I’ve met some of my best friends online. It wasn’t through an AOL chatroom, or a BBS message board. Even my Power Rangers Facebook group fell out of touch with each other and most of my sports teams just come together for our one game a week. One thing has remained consistent and solidified friendships in my life and that is co-op gaming.
The Early Years
I find it super weird to think that I have people around the world that I can call a friend, especially when I have been to less than 10% of the countries on the planet. In this technological age of Facetimes, Hangouts, and streaming a void still remains between two people and their screens. However, when you put a group of people into a game together and give them a task; slay a monster, rescue a prince, fight off evil to save the world - people will come together for a cause. I cannot explain exactly what it is, but I revel in the fact that co-op gaming brings strangers together, and sometimes they even become friends.
I’m not saying every person you hop into a game should be invited to come over for dinner. Heck, this is almost impossible nowadays since 90% of the time the people I’m playing online with are cities, countries, and continents apart. If you were like me and grew up before online gaming was a thing, it was the kids on the street who became your co-op partners and these guys always kept on stealing my pizza in TMNT. As you grew older, and your mom let you have a sleepover it was all about eternal nights of Bubble Bobble, Contra, and Battletoads. Finishing any of these games with a friend forged an eternal bond which I will argue can never be broken.
Co-Op gaming isn’t a new idea, or exclusive to video games. It’s been around for a while, especially when it comes to tabletop gaming. Spending many nights with created characters trudging through long campaigns has its charm, but logistics usually become a detriment as people grow older and time becomes an issue.
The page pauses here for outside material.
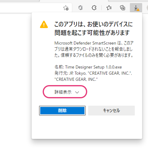
Task: Click the empty page area beside the dialog
Action: (x=15, y=72)
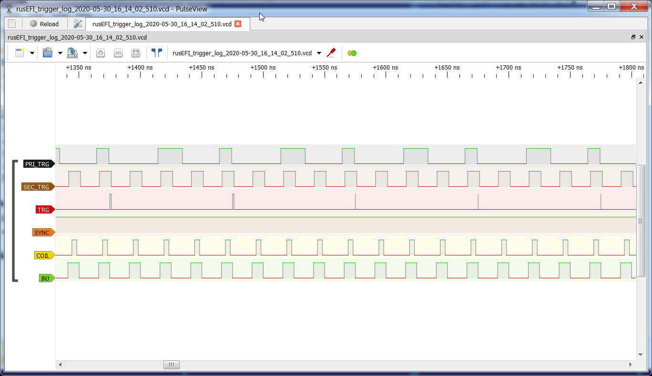Click the Reload button
The width and height of the screenshot is (652, 376).
click(x=44, y=24)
Don’t get me wrong, I’ve had some of my best times on paper but I can’t be bothered with the inconvenience of the whole process anymore now that I have been spoiled with a computer as a Dungeon Master.
My first online experiences as a kid fell into the 28.8K category where you had to call up a buddy, tell your mom not to pick up the phone, and then dial into each other’s modem. DOOM deathmatch and QUAKE were the earliest nuances of being able to interact with another human being that wasn’t in the same room. Even though we were turning each other into giblets, it gave new meaning to video games. No longer did I have to ask permission to go to someone’s house, or wait until the weekend to play with my friends. Soon mods came out where we could be in the game together fraggin monsters instead of each other. This changed everything.